## What to work on
Of the entries below, restate word for word only the section that runs from the line with "Qlik Replicate (58, 1996)" to the line with "qlikview_layout_visuali… (856, 502)", counting both ends.

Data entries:
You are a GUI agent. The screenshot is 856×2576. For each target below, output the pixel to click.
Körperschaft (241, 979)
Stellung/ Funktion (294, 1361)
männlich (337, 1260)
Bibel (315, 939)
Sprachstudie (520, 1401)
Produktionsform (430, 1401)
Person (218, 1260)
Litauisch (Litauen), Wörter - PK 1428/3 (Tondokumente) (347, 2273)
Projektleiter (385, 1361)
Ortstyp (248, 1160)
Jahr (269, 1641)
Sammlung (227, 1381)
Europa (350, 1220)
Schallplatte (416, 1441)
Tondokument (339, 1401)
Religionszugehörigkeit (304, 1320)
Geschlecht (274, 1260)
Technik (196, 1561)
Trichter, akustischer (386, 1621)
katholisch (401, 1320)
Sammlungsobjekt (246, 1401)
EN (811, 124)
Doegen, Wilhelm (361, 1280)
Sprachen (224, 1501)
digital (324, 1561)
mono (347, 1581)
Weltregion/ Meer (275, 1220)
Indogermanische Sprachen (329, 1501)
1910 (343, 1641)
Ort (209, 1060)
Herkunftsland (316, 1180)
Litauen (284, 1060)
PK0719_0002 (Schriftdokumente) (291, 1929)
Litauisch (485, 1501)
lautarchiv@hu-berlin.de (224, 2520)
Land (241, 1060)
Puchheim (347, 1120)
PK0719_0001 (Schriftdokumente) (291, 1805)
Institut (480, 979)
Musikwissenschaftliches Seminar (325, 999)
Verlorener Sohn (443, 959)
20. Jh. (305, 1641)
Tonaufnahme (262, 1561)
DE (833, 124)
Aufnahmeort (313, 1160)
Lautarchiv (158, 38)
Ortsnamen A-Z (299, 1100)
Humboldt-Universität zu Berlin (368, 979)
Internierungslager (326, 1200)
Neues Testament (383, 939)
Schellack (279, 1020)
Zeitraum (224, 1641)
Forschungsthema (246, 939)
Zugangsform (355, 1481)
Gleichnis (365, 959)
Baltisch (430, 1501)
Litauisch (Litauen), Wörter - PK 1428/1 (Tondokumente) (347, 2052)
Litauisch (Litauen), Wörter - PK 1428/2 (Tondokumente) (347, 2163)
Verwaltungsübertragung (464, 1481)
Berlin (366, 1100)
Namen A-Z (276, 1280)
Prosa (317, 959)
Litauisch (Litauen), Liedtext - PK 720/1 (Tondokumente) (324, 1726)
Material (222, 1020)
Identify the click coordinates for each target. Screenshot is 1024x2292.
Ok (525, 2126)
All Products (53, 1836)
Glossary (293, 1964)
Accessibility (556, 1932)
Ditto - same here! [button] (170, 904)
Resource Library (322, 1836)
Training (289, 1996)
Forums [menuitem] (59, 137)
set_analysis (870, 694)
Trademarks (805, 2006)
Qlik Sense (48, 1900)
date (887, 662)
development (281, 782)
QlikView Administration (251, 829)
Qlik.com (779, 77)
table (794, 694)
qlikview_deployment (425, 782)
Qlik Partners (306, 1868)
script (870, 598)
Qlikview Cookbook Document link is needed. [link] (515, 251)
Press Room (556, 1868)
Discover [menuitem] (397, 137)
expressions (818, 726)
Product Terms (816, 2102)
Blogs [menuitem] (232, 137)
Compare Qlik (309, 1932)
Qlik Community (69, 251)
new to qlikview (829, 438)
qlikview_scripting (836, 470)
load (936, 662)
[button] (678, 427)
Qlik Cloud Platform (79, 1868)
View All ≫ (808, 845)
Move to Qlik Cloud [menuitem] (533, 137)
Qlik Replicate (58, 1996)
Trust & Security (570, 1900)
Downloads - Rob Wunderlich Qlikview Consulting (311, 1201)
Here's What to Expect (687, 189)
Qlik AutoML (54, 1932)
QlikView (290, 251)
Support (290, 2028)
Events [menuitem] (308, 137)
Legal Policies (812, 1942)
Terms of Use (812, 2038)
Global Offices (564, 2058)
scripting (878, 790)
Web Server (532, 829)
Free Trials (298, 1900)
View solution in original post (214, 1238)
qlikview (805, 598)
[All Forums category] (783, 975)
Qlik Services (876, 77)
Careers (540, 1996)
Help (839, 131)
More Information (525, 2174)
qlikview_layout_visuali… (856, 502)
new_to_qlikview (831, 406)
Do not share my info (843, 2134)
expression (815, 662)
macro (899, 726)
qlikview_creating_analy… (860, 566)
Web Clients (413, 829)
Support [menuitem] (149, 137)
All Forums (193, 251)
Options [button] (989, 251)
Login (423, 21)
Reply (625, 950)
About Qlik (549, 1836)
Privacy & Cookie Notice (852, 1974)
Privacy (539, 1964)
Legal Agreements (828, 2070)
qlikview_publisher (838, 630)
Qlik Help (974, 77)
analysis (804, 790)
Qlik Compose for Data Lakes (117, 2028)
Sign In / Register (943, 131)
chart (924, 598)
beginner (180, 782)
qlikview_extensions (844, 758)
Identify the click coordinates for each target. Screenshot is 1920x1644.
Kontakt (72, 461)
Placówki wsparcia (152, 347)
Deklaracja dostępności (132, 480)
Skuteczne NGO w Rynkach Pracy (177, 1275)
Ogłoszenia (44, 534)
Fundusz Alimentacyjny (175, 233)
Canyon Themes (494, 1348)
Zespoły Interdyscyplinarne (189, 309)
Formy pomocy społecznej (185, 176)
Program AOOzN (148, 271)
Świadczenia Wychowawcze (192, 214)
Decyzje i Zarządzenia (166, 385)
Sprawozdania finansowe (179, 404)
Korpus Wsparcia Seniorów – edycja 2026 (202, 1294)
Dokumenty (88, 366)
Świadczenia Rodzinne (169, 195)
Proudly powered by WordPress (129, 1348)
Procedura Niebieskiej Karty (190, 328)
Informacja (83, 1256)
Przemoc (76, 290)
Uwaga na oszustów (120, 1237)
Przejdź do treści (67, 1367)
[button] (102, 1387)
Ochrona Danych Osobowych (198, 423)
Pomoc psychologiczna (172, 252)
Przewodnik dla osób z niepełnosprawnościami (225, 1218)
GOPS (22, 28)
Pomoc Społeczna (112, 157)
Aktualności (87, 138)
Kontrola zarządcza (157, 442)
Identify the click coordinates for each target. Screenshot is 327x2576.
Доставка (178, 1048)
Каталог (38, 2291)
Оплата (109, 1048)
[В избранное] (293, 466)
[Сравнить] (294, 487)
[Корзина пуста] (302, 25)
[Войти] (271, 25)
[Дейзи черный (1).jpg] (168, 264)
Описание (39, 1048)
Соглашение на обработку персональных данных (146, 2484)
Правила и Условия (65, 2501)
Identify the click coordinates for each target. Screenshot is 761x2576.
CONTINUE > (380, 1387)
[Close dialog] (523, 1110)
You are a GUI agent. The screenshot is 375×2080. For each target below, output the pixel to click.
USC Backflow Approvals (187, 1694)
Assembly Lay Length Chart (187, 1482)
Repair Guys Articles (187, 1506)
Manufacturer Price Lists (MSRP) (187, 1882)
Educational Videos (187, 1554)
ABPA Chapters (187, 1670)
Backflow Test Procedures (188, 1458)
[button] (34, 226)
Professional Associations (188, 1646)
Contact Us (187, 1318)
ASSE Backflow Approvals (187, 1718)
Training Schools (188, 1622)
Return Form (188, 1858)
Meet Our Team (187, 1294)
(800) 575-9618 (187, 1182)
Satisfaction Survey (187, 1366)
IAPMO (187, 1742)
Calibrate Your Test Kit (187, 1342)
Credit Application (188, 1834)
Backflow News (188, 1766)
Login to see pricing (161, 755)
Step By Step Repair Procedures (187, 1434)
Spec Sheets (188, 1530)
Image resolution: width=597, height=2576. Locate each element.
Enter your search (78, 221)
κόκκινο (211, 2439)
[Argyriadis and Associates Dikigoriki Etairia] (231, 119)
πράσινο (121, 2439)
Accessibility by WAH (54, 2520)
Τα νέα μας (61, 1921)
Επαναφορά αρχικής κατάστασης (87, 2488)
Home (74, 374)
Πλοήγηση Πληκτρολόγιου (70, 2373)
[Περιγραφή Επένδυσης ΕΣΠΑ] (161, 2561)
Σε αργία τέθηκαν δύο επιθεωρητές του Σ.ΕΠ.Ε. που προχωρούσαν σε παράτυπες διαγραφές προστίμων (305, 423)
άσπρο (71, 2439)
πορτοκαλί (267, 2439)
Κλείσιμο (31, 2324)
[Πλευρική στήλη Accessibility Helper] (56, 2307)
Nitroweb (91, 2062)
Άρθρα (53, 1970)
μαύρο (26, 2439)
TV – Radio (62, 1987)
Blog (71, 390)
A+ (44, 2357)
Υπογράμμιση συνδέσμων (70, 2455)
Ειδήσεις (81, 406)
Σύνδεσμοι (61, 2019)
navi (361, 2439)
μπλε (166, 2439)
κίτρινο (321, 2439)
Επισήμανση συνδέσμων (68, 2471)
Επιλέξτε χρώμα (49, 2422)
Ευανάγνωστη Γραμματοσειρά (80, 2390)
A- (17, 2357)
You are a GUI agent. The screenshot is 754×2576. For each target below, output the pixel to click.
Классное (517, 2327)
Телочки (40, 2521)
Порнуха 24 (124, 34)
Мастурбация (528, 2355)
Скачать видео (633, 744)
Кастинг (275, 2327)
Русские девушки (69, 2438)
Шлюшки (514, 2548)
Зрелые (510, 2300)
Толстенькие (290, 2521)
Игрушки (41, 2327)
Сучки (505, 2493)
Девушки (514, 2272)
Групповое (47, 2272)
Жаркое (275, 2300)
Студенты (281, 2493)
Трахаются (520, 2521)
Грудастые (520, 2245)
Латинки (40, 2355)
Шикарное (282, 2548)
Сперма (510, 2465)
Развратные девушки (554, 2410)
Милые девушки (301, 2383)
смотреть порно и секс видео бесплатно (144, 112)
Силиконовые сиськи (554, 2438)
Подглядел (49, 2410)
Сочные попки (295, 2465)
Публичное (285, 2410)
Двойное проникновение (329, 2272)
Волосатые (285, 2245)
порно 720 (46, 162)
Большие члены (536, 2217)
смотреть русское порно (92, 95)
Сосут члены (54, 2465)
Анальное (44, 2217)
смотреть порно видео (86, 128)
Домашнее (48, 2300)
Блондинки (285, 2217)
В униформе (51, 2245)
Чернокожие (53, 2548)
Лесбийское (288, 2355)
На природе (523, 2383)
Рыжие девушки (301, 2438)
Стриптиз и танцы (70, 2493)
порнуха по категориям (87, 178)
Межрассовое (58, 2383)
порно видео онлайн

## Worked solution
Qlik Replicate (58, 1996)
Trust & Security (570, 1900)
Downloads - Rob Wunderlich Qlikview Consulting (311, 1201)
Here's What to Expect (687, 189)
Qlik AutoML (54, 1932)
QlikView (290, 251)
Support (290, 2028)
Events [menuitem] (308, 137)
Legal Policies (812, 1942)
Terms of Use (812, 2038)
Global Offices (564, 2058)
scripting (878, 790)
Web Server (532, 829)
Free Trials (298, 1900)
View solution in original post (214, 1238)
qlikview (805, 598)
[All Forums category] (783, 975)
Qlik Services (876, 77)
Careers (540, 1996)
Help (839, 131)
More Information (525, 2174)
qlikview_layout_visuali… (856, 502)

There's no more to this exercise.